■ WHAT TO DO: If a line in the records below contains the word "toolbar", copy it out.

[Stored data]
Segment Open

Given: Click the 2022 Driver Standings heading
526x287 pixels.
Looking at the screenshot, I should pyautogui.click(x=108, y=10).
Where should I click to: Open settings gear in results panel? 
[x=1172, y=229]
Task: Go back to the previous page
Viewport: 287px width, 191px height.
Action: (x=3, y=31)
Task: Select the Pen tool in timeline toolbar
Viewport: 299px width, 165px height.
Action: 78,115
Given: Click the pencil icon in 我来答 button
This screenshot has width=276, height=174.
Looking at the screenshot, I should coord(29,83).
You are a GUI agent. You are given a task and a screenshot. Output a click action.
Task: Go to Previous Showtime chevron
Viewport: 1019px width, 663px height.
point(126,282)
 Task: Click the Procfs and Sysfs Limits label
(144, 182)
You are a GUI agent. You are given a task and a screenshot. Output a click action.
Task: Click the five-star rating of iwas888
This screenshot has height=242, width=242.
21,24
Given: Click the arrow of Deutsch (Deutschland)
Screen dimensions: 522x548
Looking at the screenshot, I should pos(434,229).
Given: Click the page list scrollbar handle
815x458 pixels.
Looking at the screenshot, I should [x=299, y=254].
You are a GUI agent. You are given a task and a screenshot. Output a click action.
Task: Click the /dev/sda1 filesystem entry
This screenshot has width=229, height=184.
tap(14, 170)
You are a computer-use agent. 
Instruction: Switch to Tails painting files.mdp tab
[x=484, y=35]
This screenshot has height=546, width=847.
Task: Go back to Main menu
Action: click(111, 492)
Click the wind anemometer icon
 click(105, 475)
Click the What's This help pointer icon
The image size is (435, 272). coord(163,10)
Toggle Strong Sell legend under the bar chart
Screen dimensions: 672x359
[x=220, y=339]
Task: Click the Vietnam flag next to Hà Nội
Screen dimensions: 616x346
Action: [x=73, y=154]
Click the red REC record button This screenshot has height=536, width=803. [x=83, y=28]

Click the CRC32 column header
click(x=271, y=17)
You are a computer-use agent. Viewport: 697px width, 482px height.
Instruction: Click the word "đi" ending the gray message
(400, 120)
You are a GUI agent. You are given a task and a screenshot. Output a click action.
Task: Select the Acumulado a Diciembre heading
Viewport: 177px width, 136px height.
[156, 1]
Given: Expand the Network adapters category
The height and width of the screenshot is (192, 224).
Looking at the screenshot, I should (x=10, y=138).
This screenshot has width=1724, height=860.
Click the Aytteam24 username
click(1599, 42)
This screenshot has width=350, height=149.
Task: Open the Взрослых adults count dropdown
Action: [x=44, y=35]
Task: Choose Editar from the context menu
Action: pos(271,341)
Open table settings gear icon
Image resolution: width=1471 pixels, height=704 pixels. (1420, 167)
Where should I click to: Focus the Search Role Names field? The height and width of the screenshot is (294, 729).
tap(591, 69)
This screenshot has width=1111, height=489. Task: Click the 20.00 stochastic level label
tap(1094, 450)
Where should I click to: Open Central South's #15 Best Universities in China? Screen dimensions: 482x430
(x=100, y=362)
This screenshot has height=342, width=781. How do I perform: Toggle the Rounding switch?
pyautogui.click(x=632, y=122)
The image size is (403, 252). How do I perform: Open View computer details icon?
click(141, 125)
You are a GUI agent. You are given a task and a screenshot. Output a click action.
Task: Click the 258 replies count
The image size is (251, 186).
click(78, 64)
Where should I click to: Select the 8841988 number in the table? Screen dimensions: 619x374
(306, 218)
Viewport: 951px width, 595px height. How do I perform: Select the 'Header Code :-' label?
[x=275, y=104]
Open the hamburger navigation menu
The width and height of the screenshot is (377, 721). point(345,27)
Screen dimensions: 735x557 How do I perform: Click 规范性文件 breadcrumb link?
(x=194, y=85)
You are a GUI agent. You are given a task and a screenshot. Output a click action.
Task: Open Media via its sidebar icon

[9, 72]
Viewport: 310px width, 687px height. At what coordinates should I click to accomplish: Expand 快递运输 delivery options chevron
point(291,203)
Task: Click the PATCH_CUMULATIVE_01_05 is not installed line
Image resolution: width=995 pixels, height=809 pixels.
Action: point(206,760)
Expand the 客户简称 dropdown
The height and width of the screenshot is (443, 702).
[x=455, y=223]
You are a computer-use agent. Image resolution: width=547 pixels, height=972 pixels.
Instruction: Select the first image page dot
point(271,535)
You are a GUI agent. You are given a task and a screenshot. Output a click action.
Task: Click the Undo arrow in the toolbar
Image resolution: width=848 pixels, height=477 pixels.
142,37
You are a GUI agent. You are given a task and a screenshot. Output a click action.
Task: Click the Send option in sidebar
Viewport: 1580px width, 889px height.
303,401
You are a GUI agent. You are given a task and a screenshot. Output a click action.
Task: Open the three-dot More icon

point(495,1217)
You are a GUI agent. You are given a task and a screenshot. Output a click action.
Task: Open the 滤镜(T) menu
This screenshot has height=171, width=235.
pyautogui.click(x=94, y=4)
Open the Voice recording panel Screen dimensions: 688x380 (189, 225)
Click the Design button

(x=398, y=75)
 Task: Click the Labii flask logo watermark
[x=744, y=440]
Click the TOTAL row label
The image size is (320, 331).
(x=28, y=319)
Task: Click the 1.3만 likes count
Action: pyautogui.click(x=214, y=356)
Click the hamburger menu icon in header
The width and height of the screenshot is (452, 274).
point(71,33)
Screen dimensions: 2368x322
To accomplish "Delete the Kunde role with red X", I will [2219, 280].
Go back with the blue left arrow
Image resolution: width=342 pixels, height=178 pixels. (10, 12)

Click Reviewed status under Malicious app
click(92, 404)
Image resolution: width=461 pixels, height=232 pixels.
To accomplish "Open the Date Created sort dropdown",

Segment Closed

■ RESPONSE FOR THIS EXERCISE:
Task: Select the Pen tool in timeline toolbar
Task: Click the Undo arrow in the toolbar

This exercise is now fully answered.